What if the Site Editor could unify that context? Let’s explore what this could look like.
Rather than see just the standard WordPress options, the Site Editor becomes a place where all of these options are combined. In addition to standard archive settings, there might be a few options from your SEO plugin to customize the metadata of the page, and a theme option to toggle Dark Mode on or off.
When you start editing an option, the admin becomes context aware. Type your SEO title and be immediately greeted with an SEO preview window, prompting the right visual context for that data.
We can go one step further. The Quick Edit experience inside of the post lists screen can be helpful, but it is slowed down by the rest of the admin, and difficult to customize and enhance with different kinds of post data. It is typically useful only in the narrowest of cases.
The Site Editor could build on Quick Edit to create something snappy, and far more customizable. Viewing a list of posts in a certain post type can provide an interface that is easy to scan through, much like the post list today.

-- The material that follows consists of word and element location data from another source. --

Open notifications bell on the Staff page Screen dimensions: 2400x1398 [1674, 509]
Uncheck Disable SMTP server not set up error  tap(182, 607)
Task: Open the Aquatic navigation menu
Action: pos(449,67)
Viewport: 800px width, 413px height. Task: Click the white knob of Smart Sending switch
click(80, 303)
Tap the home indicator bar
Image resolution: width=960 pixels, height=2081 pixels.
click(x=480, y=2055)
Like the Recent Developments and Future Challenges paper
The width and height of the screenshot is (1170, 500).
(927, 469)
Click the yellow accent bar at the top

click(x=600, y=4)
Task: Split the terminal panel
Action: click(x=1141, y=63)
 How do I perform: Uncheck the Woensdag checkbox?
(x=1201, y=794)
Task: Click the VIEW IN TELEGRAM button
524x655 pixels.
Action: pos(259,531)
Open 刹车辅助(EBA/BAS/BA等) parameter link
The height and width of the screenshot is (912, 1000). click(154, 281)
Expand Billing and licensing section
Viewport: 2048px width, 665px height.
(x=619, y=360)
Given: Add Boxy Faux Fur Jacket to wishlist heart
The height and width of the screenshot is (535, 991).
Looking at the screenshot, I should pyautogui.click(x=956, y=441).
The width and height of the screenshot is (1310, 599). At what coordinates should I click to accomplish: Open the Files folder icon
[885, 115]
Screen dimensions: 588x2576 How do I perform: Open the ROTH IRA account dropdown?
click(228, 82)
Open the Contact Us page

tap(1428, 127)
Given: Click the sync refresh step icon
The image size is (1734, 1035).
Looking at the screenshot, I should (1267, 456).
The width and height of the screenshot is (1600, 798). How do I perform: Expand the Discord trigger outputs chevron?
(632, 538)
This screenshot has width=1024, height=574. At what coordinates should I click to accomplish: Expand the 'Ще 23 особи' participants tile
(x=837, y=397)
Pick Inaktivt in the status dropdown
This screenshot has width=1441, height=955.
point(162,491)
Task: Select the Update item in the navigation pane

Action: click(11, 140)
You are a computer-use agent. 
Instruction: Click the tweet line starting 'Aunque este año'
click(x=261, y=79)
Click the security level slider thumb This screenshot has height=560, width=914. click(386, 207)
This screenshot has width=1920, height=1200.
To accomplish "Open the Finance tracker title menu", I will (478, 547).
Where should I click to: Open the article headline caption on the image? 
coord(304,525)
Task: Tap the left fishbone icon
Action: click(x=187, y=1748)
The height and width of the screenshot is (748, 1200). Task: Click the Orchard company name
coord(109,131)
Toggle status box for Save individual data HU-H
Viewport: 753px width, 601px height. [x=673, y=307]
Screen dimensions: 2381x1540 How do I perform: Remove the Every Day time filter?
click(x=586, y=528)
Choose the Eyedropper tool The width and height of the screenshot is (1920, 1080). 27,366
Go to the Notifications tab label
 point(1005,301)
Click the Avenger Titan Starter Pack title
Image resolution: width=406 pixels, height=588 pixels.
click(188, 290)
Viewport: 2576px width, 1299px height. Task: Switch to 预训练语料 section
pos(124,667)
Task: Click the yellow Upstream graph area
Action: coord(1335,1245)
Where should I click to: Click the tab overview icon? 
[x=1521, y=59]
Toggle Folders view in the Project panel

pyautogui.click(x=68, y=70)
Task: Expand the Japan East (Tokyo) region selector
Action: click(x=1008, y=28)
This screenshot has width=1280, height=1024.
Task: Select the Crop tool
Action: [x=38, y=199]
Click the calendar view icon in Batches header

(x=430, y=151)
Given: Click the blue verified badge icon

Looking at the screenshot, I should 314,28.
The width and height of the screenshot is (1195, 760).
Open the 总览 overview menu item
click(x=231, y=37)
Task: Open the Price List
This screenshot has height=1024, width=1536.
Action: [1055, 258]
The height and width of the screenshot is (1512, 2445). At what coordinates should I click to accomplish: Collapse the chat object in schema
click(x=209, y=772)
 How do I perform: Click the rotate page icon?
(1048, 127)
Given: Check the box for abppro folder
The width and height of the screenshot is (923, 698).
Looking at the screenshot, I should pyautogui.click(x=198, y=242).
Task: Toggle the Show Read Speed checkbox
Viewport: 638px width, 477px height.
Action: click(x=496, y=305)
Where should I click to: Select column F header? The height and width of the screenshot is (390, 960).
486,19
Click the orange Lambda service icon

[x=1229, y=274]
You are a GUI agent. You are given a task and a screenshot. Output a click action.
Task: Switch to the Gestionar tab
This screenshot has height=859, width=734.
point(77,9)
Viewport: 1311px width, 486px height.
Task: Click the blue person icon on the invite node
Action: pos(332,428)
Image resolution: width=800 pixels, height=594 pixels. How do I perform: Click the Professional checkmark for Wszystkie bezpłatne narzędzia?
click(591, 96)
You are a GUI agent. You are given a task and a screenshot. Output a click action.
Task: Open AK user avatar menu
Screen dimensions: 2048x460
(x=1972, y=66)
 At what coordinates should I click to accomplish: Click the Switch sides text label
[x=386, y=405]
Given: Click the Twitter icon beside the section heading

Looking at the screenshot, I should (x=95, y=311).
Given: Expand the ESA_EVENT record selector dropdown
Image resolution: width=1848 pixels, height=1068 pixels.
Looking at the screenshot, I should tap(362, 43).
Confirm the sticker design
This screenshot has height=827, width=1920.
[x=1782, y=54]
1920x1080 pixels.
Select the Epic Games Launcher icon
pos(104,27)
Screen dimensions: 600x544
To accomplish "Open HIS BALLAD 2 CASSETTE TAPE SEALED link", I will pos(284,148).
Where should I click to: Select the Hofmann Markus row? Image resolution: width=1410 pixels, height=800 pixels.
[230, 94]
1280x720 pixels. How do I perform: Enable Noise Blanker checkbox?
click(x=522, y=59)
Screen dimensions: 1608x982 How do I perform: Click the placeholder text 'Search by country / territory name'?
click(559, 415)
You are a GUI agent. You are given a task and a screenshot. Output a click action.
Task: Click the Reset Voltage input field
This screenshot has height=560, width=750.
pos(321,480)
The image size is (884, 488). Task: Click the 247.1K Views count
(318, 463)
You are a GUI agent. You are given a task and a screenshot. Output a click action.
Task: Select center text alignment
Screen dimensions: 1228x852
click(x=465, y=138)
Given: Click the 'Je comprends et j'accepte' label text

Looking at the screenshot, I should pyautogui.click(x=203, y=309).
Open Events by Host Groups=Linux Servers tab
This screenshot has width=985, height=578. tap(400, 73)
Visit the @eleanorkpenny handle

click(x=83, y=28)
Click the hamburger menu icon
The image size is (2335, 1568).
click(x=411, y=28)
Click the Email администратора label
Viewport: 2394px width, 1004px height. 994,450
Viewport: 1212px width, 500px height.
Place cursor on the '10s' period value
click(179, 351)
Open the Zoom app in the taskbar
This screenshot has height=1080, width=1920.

But if you hop into edit an individual post, you are met by a screen that contain a filterable, customizable subset of data that can be updated inline and saved, without ever needing to go to the Edit Post screen.
These are some use cases that I’ve been playing around with. But if you start to poke at the edges of the WordPress admin, you will find opportunities everywhere. And that’s clearly what the core team has begun doing.
All of this is possible. The level of communication between components and the interactivity of the admin is at a place it has never been before. But what stands in front of us are not technical challenges, but challenges of standardization, backwards compatibility, and unified vision.
The trajectory of the core team clearly indicates a coming focus on the wider admin, the bounds outside of the editor. Already, some of the ideas coming out of the Phase 3 project are exciting and invigorating. This gives WordPress a chance to lead, and not follow. To innovate and rethink the way in which sites are managed, the way in which many sites work together.
At Reaktiv, this is an opportunity that excites us. In the next few months, it’s one that we plan to experiment with. We will be sharing some of these experiments and custom work along the way. And we hope to be a part of closing the customization gap.